Naik 17 Persen, BSI Raup Untung Rp2,20 Triliun di Kuartal I-2026
Pertumbuhan laba tersebut ditopang oleh ekspansi pembiayaan, peningkatan dana pihak ketiga (DPK), hingga penguatan layanan digital yang terus meningkat.
PT Bank Syariah Indonesia Tbk (BSI) mencatatkan kinerja positif sepanjang kuartal I-2026. Perseroan berhasil membukukan laba bersih sebesar Rp2,20 triliun atau tumbuh 17,10 persen secara tahunan (year on year/YoY).
"Dari sisi laba mencapai Rp2,20 triliun yang juga menunjukkan kinerja yang solid dan tentu saja kita jaga untuk keberlanjutan," ujar Direktur Utama BSI Anggoro Eko Cahyo dalam Konferensi Pers Kinerja Kuartal I-2026 BSI, Selasa (12/5).
Pertumbuhan laba tersebut ditopang oleh ekspansi pembiayaan, peningkatan dana pihak ketiga (DPK), hingga penguatan layanan digital yang terus meningkat di awal tahun ini.
Berdasarkan paparan kinerja kuartal I-2026, total aset BSI mencapai Rp460 triliun atau tumbuh 14,78 persen YoY hingga Maret 2026. Sementara DPK tercatat sebesar Rp377 triliun atau naik 17,99 persen dibandingkan periode yang sama tahun sebelumnya.

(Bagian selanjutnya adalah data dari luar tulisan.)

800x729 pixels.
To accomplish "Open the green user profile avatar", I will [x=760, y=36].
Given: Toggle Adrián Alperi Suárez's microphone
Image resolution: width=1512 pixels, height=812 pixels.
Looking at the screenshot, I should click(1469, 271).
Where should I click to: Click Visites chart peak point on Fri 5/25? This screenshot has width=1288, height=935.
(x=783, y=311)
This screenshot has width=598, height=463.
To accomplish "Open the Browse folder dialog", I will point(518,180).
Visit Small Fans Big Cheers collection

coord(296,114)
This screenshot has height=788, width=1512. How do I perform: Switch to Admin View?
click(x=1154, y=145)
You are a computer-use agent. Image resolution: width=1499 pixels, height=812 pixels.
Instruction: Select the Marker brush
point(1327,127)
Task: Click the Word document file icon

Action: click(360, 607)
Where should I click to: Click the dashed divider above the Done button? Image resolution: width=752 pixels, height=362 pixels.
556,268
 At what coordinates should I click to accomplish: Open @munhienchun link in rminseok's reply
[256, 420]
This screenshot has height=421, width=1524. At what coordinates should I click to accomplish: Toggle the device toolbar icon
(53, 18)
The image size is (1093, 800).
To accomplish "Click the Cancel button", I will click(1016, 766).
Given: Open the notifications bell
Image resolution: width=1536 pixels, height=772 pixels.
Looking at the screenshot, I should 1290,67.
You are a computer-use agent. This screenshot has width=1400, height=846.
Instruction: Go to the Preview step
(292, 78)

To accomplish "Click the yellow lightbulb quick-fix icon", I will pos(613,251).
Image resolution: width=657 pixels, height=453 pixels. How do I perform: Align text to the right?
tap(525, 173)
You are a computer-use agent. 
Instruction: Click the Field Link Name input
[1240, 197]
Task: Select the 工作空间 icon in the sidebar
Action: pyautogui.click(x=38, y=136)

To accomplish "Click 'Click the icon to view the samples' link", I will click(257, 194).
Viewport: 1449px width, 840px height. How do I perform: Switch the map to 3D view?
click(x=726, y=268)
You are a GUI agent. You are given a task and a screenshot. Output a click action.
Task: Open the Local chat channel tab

"Aset BSI di Maret 2026 sebesar Rp460 triliun, tumbuh 14,78 persen year on year. Pertumbuhan aset ini didorong oleh pertumbuhan dana pihak ketiga yang tumbuh 17,99 persen menjadi Rp377 triliun," ujarnya.
Dari sisi intermediasi, pembiayaan BSI mencapai Rp329 triliun atau meningkat 14,39 persen YoY. Di saat yang sama, kualitas aset juga tetap terjaga dengan rasio non-performing financing (NPF) gross membaik menjadi 1,80 persen dari sebelumnya 1,90 persen.
"Fungsi intermediasi BSI berjalan dengan baik sehingga total pembiayaan di kuartal I tumbuh 14,39 persen year on year atau mencapai Rp 329 triliun," ujarnya.
Pertumbuhan Tabungan dan Nasabah Jadi Penopang
BSI juga mencatat pertumbuhan tabungan yang solid. Hingga Maret 2026, total tabungan perseroan mencapai Rp165 triliun atau tumbuh 20,18 persen YoY.
Peningkatan dana murah tersebut sejalan dengan bertambahnya basis nasabah BSI. Jumlah customer perseroan tercatat mencapai 23,7 juta nasabah atau tumbuh 9,64 persen secara tahunan.
Sementara untuk layanan prioritas, jumlah nasabah priority mencapai 75 ribu nasabah atau naik 11,37 persen YoY.
Di sisi jaringan distribusi, BSI memiliki 1.052 kantor cabang dan kantor cabang pembantu (KC & KCP) serta didukung 129 ribu agen yang tumbuh 11,31 persen YoY.
Transaksi Digital Makin Dominan
Transformasi digital juga menjadi salah satu penopang pertumbuhan bisnis BSI. Hal ini tercermin dari meningkatnya jumlah pengguna dan merchant pada berbagai layanan digital perseroan.
Pengguna BYOND tercatat mencapai 6,5 juta user atau tumbuh 79 persen YoY. Sementara jumlah ATM BSI mencapai 6.000 unit atau naik 9 persen YoY.
Pada layanan EDC (acquiring), jumlah merchant mencapai 15 ribu merchant atau tumbuh 22 persen YoY. Sedangkan merchant QRIS telah mencapai 574 ribu merchant atau naik 17 persen YoY.
Selain itu, pengguna aplikasi BEWIZE juga meningkat menjadi 46 ribu user atau tumbuh 29% secara tahunan.
"Pertumbuhan ini tentu didukung oleh aspek infrastruktur yang semakin baik yang kita kembangkan seperti BYON yang sekarang Rp6,5 juta, tertumbuh 17,9 persen, ATM, EDC, QRIS, BEWIZE, dan juga jaringan. Jadi kita melihat pertumbuhan ini ditopang oleh infrastruktur itu," pungkasnya.